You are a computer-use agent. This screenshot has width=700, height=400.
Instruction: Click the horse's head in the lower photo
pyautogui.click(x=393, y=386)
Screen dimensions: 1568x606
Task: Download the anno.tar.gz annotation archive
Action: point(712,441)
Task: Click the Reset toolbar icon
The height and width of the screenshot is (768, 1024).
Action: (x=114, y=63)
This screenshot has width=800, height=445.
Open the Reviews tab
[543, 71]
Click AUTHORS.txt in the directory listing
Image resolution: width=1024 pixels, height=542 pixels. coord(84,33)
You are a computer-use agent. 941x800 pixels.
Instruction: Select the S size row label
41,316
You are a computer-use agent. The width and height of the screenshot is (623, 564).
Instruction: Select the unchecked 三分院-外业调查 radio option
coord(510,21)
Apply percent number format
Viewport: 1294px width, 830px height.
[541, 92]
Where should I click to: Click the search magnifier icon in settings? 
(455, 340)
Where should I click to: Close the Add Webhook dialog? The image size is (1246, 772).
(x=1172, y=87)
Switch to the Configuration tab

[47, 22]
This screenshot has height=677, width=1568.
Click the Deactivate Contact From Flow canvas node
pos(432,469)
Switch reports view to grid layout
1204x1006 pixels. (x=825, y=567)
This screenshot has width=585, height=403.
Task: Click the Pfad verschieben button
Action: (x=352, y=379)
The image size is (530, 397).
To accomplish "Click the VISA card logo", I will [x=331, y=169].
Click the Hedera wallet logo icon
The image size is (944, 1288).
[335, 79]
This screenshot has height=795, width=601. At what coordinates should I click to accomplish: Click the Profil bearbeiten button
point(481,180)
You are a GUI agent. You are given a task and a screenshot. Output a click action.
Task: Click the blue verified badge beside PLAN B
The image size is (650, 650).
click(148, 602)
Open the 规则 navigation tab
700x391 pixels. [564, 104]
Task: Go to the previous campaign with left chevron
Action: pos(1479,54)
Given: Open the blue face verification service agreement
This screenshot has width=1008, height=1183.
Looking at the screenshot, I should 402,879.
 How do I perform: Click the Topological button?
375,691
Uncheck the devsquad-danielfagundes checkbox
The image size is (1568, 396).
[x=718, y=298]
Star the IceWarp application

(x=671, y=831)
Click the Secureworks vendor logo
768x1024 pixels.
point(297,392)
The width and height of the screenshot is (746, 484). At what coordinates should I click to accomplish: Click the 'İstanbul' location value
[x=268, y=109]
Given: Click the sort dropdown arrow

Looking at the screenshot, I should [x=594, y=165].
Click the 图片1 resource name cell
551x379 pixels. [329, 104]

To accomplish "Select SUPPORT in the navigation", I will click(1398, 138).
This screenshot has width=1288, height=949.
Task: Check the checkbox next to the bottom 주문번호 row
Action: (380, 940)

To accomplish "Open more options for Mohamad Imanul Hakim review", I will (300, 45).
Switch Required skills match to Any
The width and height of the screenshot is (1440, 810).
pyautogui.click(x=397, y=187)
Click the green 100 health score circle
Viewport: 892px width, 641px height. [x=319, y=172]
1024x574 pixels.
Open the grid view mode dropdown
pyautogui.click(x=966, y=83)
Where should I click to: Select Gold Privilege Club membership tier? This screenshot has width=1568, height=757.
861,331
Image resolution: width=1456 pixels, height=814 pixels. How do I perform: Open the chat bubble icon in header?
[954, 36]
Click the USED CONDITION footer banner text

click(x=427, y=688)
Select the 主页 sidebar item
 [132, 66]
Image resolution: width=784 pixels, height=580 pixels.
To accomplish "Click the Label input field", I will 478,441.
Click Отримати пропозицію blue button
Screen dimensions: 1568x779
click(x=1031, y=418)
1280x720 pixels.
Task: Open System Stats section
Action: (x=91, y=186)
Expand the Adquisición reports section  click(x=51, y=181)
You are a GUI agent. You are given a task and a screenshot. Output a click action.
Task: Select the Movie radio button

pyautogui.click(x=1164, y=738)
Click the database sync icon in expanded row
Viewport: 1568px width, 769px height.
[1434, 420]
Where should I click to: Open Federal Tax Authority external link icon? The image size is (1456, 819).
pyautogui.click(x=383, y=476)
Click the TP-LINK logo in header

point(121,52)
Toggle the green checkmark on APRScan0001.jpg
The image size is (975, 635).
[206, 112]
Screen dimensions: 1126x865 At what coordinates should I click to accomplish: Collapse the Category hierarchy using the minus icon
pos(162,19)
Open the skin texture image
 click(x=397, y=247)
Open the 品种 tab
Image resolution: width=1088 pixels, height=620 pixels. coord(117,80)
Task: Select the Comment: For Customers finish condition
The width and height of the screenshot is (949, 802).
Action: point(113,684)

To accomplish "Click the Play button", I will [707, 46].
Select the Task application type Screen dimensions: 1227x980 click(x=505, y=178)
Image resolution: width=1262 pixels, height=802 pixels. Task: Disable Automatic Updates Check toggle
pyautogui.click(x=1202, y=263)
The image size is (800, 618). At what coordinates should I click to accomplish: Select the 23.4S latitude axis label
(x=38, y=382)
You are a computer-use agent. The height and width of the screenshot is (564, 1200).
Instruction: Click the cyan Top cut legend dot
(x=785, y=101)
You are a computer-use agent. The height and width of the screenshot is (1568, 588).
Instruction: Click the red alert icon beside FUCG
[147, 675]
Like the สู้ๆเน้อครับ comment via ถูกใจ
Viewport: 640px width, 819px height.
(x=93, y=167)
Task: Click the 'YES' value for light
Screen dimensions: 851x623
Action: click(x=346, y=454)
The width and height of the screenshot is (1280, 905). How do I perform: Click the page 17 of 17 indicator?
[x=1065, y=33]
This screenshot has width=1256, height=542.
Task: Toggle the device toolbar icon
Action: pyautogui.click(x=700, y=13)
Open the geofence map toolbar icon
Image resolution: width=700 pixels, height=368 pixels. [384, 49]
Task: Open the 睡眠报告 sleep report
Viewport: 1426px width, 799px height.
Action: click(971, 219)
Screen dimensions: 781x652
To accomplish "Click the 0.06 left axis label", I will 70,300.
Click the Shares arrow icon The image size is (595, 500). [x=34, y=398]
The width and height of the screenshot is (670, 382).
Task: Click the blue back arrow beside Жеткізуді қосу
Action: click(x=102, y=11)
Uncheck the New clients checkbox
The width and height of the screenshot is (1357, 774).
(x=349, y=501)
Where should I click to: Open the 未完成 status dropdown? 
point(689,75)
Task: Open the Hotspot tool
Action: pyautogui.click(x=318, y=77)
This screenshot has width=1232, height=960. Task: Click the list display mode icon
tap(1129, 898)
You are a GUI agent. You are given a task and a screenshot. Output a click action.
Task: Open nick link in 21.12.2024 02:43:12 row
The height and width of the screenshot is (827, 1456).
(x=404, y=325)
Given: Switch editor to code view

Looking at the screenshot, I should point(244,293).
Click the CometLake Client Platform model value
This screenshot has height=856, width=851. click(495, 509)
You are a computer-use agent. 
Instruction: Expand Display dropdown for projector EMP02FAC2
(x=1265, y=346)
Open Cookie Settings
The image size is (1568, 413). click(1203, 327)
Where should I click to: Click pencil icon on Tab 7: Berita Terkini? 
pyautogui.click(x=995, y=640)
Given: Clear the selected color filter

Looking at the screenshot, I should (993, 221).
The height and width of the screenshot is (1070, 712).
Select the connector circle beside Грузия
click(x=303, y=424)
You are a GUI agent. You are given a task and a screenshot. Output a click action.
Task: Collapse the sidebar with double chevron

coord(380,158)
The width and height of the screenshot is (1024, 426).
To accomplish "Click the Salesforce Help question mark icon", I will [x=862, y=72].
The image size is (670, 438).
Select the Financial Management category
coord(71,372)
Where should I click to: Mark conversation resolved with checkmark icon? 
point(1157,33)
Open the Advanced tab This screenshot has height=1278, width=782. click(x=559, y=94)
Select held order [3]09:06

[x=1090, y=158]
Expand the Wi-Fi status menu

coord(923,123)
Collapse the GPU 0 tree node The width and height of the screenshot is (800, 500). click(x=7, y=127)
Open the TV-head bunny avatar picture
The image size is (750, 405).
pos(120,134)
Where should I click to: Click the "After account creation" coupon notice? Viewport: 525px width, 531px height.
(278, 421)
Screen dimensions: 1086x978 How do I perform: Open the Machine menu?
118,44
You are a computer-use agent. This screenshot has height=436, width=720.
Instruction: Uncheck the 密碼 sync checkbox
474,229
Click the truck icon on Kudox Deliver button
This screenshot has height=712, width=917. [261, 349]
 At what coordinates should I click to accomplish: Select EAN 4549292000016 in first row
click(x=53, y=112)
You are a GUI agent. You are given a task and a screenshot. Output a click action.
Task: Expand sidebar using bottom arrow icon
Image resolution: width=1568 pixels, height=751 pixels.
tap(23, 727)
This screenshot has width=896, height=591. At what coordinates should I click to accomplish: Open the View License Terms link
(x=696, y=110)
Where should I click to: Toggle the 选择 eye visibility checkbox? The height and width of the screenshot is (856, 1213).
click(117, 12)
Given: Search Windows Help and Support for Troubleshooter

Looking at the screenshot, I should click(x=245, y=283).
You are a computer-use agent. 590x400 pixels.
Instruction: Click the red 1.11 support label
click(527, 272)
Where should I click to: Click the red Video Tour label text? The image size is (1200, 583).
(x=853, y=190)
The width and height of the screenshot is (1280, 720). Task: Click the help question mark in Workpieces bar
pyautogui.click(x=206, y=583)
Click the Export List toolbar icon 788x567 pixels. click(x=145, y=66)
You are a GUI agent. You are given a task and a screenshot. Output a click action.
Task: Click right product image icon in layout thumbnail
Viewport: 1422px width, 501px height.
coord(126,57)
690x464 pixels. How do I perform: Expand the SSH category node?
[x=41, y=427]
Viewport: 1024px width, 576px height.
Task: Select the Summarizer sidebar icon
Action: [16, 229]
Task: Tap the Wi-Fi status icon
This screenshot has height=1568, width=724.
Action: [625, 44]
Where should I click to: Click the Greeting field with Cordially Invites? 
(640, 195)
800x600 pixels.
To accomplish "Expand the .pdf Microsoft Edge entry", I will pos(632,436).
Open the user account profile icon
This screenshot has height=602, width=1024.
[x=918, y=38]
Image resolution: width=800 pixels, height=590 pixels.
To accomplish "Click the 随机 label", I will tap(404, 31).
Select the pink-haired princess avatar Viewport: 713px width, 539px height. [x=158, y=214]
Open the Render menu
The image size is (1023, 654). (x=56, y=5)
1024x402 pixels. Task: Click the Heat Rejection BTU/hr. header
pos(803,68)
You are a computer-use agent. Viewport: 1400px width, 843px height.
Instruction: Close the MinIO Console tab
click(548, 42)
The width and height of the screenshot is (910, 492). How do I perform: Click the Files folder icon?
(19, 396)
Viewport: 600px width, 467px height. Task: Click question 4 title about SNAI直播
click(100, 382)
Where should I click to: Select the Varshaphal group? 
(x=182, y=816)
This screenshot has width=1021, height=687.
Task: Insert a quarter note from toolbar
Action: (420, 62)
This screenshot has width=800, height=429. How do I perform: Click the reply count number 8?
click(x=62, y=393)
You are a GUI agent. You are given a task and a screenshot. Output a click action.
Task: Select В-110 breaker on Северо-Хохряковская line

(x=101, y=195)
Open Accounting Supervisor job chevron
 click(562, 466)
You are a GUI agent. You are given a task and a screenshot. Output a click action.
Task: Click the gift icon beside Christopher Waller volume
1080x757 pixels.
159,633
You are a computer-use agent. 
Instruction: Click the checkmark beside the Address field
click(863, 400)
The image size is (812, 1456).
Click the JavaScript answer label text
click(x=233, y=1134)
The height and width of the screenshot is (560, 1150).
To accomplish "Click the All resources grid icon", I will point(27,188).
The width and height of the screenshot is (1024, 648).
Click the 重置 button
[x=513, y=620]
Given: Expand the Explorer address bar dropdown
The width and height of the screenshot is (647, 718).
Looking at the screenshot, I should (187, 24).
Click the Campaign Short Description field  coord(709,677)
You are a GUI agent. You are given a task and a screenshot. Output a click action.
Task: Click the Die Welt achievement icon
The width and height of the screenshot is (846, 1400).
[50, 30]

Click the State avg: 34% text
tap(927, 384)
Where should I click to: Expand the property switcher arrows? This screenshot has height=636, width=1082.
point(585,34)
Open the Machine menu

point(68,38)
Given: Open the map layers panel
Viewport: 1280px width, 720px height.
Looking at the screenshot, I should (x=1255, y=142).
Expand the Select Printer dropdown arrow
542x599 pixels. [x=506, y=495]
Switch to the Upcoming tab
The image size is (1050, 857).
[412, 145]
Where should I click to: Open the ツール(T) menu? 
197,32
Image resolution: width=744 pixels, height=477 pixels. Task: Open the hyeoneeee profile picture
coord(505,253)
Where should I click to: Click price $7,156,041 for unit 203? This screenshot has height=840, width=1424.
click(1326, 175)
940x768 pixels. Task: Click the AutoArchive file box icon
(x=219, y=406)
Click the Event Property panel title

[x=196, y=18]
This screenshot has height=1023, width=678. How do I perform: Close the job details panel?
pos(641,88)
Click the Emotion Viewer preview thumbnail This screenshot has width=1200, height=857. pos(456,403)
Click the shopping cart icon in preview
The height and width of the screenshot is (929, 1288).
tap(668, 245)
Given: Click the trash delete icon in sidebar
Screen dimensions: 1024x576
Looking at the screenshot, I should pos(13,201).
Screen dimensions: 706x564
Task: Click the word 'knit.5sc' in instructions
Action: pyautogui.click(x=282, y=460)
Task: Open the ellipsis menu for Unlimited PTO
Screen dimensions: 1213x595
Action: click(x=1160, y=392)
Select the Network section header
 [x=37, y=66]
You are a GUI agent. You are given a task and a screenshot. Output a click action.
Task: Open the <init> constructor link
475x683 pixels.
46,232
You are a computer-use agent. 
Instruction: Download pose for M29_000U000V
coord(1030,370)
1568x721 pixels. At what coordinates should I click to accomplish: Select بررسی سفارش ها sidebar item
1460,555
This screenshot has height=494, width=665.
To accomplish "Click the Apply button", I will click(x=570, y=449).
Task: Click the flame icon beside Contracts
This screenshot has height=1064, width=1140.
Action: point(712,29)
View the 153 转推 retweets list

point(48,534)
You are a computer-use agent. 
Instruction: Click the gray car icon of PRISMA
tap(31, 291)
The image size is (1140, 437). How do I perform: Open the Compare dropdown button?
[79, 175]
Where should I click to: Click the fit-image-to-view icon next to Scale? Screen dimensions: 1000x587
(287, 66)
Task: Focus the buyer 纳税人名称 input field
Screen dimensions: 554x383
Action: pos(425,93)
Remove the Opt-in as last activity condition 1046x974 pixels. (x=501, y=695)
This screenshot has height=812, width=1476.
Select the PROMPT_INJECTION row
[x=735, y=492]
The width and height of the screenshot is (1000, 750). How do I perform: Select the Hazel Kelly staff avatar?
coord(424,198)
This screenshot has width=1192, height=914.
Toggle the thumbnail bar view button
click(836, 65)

### PROBLEM STATEMENT
Please reproduce, exactly as they appear above, the lines from the line containing "Task: Click the 'YES' value for light" up to and including the line containing "Task: Open the 睡眠报告 sleep report".

### WRITTEN ANSWER
Task: Click the 'YES' value for light
Screen dimensions: 851x623
Action: click(x=346, y=454)
The width and height of the screenshot is (1280, 905). How do I perform: Click the page 17 of 17 indicator?
[x=1065, y=33]
This screenshot has width=1256, height=542.
Task: Toggle the device toolbar icon
Action: pyautogui.click(x=700, y=13)
Open the geofence map toolbar icon
Image resolution: width=700 pixels, height=368 pixels. [384, 49]
Task: Open the 睡眠报告 sleep report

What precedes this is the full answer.